Il peine à préciser son idée mais paraît sincère. Son interlocuteur l'encourage:

– C'est intéressant, j'ai entendu toutes sortes de comparaisons, à propos de New York, mais jamais encore celle-là. Vous êtes de Strasbourg, peut-être?

– Non, non… Moi, je suis de Metz. Mais je vais assez souvent à Strasbourg, pour mon boulot. Et vraiment je retrouve exactement les mêmes impressions ici!

Quelques navires sont amarrés dans la rade, près du Verrazano Bridge. L'océan bleu et chaud clapote légèrement.

*

Allongé sur un transat, emmitouflé dans mon manteau, je contemple les crêtes et les pics de la ville jetés dans le désordre. Malgré son plan géométrique, New York pousse dans tous les sens au hasard. J'ai tout de suite aimé retrouver ce foutoir: dès le hall d'aéroport déglingué (non pas léché et prétentieux – comme ces aéroports européens qui ont besoin d'affirmer: «Nous sommes des aéroports modernes!» – mais usé comme un lieu de transit où se succèdent chaque jour des milliers de gens affairés); puis sur les autoroutes qui conduisent vers Manhattan, avec leurs nids-de-poule, leurs grillages troués protégeant des quartiers sans charme surplombés d'enseignes de pizzerias. L'Amérique se néglige dans son paysage emblématique: New York dressé comme un capharnaüm, avec ses faux temples grecs à frontons sculptés, ses tours de Metropolis, ses ponts métalliques, ses vieilles maisons de brique, ses entrepôts à l'abandon, ses quartiers flambant neufs, ses terrains vagues.

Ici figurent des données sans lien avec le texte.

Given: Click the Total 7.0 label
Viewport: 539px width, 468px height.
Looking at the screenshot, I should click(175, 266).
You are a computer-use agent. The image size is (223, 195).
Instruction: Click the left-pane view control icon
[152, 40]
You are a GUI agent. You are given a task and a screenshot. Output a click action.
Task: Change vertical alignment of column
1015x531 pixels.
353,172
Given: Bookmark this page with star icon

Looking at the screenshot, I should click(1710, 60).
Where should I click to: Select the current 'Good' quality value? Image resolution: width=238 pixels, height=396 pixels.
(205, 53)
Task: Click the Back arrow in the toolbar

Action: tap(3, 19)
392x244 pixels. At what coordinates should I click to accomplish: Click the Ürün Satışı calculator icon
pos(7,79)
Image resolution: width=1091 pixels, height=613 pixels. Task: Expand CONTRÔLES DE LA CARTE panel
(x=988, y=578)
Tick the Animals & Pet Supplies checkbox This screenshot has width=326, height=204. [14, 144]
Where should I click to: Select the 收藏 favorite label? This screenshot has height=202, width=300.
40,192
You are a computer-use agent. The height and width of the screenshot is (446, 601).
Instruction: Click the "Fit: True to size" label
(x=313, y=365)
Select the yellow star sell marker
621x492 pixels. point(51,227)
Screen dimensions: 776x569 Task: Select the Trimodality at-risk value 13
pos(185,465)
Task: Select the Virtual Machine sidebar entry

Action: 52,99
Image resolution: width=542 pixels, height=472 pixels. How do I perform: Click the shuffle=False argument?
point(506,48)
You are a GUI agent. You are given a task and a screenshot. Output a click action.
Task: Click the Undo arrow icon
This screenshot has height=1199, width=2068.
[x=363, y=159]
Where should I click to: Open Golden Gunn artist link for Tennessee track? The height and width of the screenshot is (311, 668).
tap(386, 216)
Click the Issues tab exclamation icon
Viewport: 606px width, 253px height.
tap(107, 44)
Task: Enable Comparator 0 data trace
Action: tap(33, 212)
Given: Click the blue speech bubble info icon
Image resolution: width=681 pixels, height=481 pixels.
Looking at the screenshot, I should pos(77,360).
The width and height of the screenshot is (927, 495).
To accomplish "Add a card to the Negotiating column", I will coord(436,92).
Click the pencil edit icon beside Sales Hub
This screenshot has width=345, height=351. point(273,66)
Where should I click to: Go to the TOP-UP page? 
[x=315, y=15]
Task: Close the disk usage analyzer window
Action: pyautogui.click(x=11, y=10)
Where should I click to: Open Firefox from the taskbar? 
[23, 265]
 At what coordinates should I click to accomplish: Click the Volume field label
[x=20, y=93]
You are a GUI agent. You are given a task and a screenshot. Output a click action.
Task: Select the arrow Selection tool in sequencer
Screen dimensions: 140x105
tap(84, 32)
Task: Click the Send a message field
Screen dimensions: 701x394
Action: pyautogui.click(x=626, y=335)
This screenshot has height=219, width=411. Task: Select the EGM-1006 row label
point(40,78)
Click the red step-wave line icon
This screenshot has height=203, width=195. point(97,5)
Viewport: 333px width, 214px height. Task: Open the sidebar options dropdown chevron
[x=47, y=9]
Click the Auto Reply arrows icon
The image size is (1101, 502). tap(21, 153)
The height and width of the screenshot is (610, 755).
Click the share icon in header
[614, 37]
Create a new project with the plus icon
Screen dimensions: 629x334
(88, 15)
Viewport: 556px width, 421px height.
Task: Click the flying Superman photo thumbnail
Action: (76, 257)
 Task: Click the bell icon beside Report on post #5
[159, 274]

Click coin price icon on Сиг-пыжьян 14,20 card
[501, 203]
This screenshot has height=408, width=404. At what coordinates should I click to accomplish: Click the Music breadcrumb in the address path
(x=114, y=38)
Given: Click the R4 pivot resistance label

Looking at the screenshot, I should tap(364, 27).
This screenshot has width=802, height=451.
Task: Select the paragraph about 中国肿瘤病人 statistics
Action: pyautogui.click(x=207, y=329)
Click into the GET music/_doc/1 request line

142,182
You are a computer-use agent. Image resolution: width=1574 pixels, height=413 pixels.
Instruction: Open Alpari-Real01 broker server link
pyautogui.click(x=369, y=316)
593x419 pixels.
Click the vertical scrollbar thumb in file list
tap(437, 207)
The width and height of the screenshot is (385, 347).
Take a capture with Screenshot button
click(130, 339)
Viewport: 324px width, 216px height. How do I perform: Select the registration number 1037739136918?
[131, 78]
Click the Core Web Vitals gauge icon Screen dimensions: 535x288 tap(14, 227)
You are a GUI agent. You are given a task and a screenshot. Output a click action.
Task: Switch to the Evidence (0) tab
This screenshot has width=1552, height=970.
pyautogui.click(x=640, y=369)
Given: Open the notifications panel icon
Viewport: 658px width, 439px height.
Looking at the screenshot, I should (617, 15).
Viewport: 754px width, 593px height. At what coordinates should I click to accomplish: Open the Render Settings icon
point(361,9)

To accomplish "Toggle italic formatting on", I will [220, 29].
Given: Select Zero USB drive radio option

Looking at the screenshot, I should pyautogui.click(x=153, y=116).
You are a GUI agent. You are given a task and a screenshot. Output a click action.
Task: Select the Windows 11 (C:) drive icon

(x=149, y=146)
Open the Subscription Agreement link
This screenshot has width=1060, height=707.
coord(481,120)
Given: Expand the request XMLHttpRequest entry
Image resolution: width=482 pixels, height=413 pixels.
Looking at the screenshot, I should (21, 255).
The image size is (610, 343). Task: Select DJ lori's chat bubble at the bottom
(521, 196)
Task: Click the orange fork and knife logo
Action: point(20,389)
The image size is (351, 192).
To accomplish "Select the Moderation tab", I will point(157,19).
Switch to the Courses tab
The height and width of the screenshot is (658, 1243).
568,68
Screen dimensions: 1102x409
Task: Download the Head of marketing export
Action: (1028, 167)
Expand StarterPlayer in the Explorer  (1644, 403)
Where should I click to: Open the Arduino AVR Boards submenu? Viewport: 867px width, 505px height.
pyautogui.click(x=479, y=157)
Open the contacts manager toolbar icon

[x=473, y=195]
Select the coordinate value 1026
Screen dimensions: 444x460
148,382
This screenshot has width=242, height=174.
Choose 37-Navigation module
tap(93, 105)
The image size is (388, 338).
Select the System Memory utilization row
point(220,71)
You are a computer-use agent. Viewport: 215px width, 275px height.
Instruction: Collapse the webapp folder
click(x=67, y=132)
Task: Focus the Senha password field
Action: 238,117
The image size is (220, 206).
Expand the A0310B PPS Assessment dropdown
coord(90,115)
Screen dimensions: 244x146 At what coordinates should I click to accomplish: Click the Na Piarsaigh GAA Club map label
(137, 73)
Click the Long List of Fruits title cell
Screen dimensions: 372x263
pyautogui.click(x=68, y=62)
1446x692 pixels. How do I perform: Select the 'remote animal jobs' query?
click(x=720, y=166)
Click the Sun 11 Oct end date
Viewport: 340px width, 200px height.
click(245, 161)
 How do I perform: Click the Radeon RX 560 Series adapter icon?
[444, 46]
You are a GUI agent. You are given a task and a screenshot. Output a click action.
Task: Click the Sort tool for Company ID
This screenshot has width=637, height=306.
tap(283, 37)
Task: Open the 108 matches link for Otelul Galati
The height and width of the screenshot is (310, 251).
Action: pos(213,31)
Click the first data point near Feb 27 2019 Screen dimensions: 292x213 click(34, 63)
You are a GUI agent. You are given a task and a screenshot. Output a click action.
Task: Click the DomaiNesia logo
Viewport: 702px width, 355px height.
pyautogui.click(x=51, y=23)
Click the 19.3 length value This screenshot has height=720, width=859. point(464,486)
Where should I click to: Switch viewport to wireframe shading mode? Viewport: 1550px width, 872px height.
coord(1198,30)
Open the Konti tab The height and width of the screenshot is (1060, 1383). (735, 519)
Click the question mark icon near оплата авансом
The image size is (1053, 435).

On dirait une chaîne de montagnes infinie dominée par quelques monts de verre rosé, des pics d'aluminium bleu, et partout des gouffres aussi extravagants que ceux de la croûte terrestre. Comme un randonneur arrivé sur l'aiguille, je goûte le soleil de cet après-midi d'automne, mollement affalé sur le toit d'un building. L'écho des klaxons remonte à travers les rues étroites; il rebondit dans le précipice, entre les parois d'immeubles, avant de parvenir jusqu'à mes oreilles, comme un message très doux où se concentre le mystère de ma propre histoire.

Voilà quarante ans qu'il m'accompagne, ce klaxon du taxi new-yorkais – avec son registre d'alto, son intonation nasale, sa matière molle mais insinuante. Voilà quarante ans qu'il me «prend la tête», par l'intermédiaire des séries télévisées, des poursuites policières sur l'écran cathodique. Cette sonorité m'est familière comme était familier, à l'enfant d'autrefois, le bruit de la rivière ou le cri du rémouleur. Sauf que l'enfant d'autrefois n'avait qu'à sortir dans sa rue pour voir le rémouleur. Quant à moi, je grandissais dans la fréquentation du klaxon new-yorkais, transmis par les ondes hertziennes au cœur d'une province française. Il arrivait sur la télé comme une image de la vie, assez différente de la réalité que je retrouvais quand je sortais dehors.